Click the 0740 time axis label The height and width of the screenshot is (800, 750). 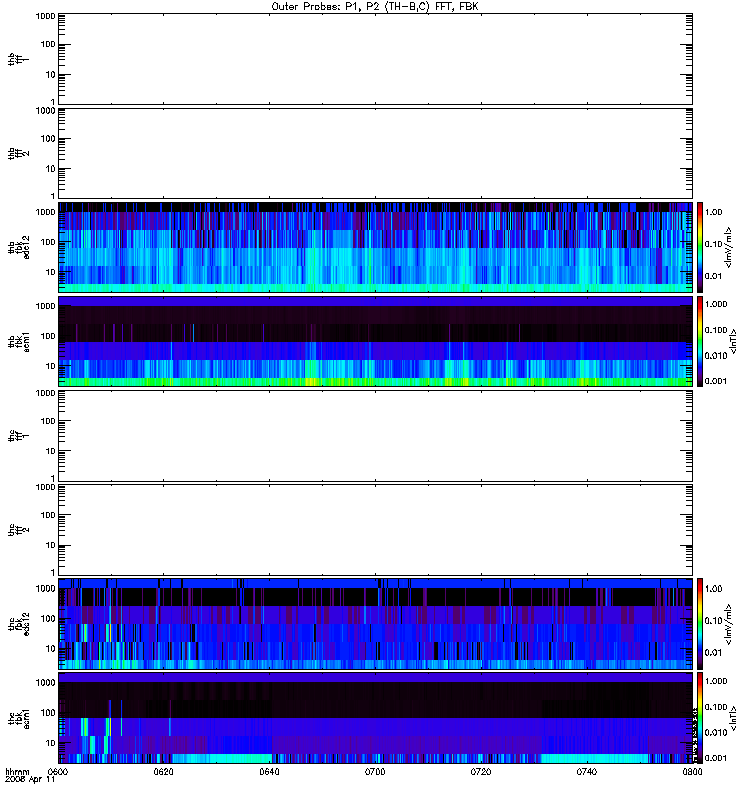(x=587, y=772)
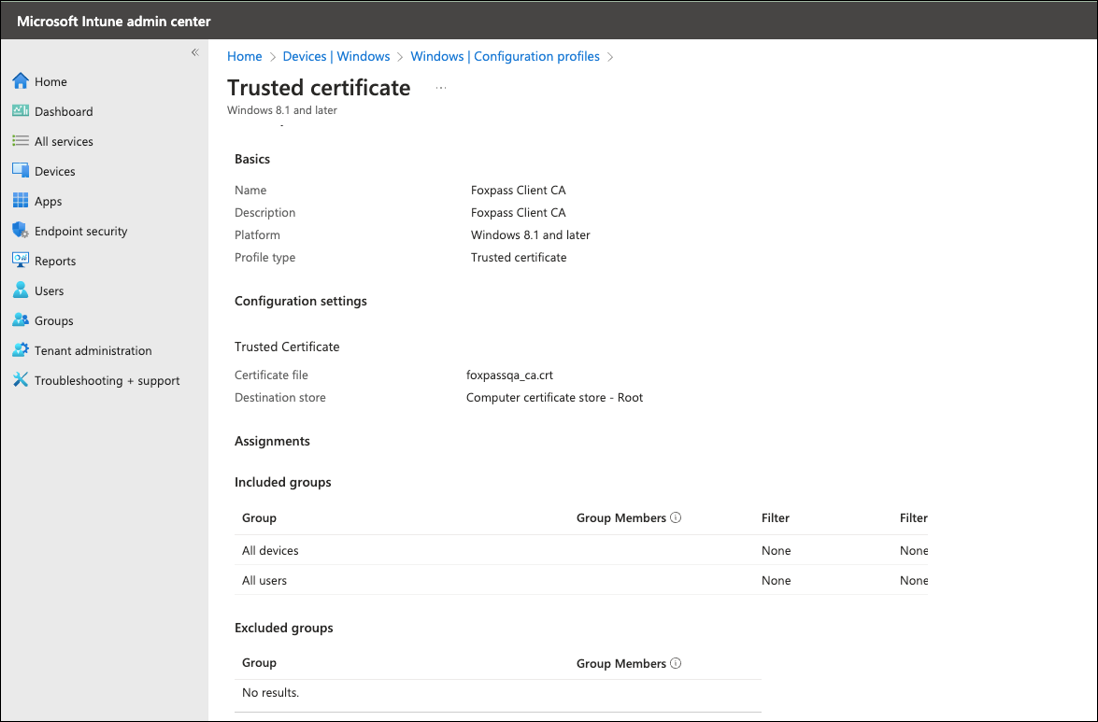Image resolution: width=1098 pixels, height=722 pixels.
Task: Click the Home icon in sidebar
Action: click(x=20, y=81)
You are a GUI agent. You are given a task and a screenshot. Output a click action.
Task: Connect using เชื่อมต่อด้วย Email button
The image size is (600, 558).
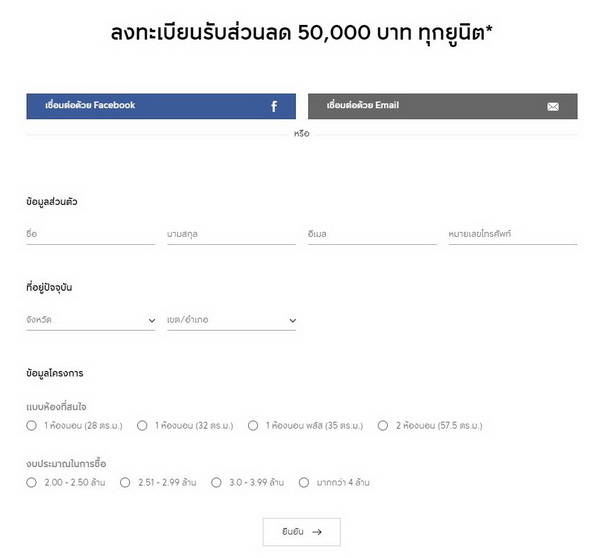point(442,106)
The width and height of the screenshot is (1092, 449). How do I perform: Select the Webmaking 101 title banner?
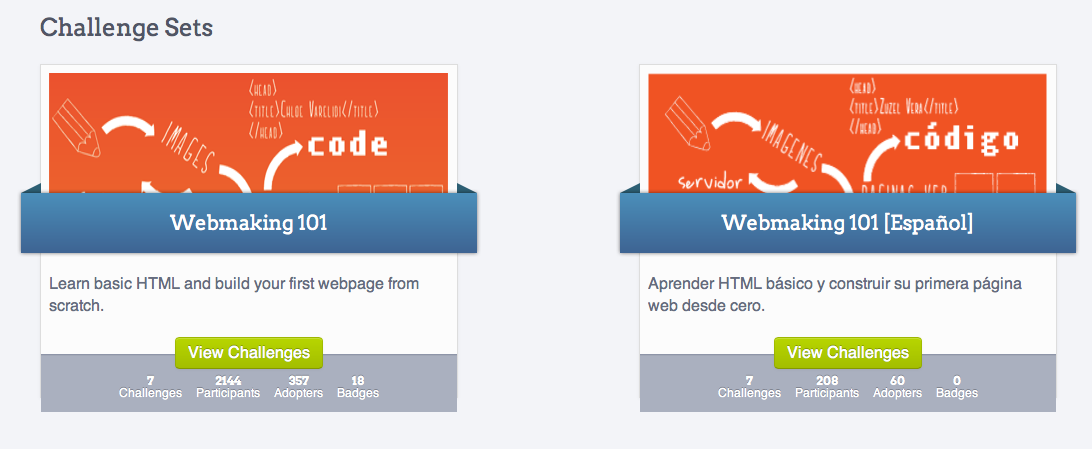tap(248, 222)
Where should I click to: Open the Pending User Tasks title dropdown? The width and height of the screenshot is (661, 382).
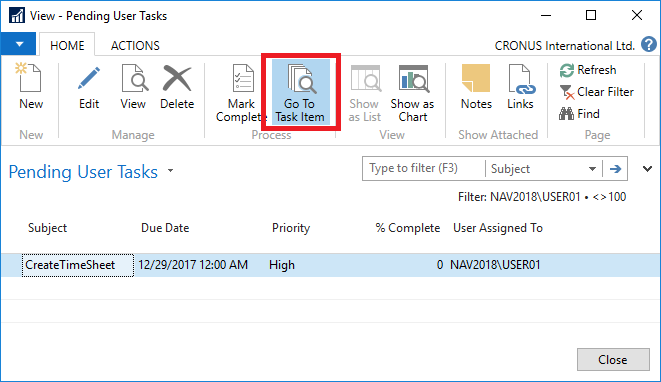[x=170, y=171]
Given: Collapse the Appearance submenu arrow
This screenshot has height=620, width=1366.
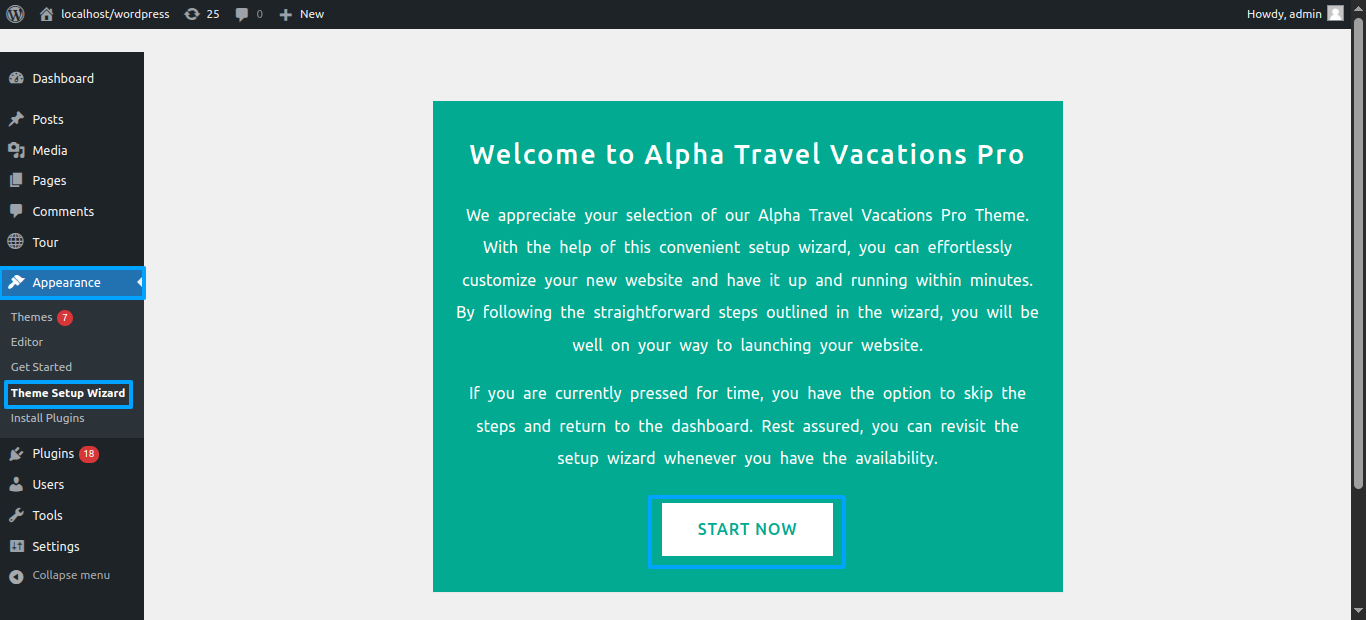Looking at the screenshot, I should (x=140, y=283).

::::

Task objective — Only exact duplicates of the lines from the one containing "You are a GUI" through the final line of the entries, both included, are needed, with pictures left out.

Output for this task —
You are a GUI agent. You are given a task and a screenshot. Output a click action.
Task: Connect using เชื่อมต่อด้วย Email button
The image size is (600, 558).
point(442,106)
The width and height of the screenshot is (1092, 449). How do I perform: Select the Webmaking 101 title banner?
tap(248, 222)
Where should I click to: Open the Pending User Tasks title dropdown? The width and height of the screenshot is (661, 382).
[x=170, y=171]
Given: Collapse the Appearance submenu arrow
This screenshot has height=620, width=1366.
Looking at the screenshot, I should (x=140, y=283).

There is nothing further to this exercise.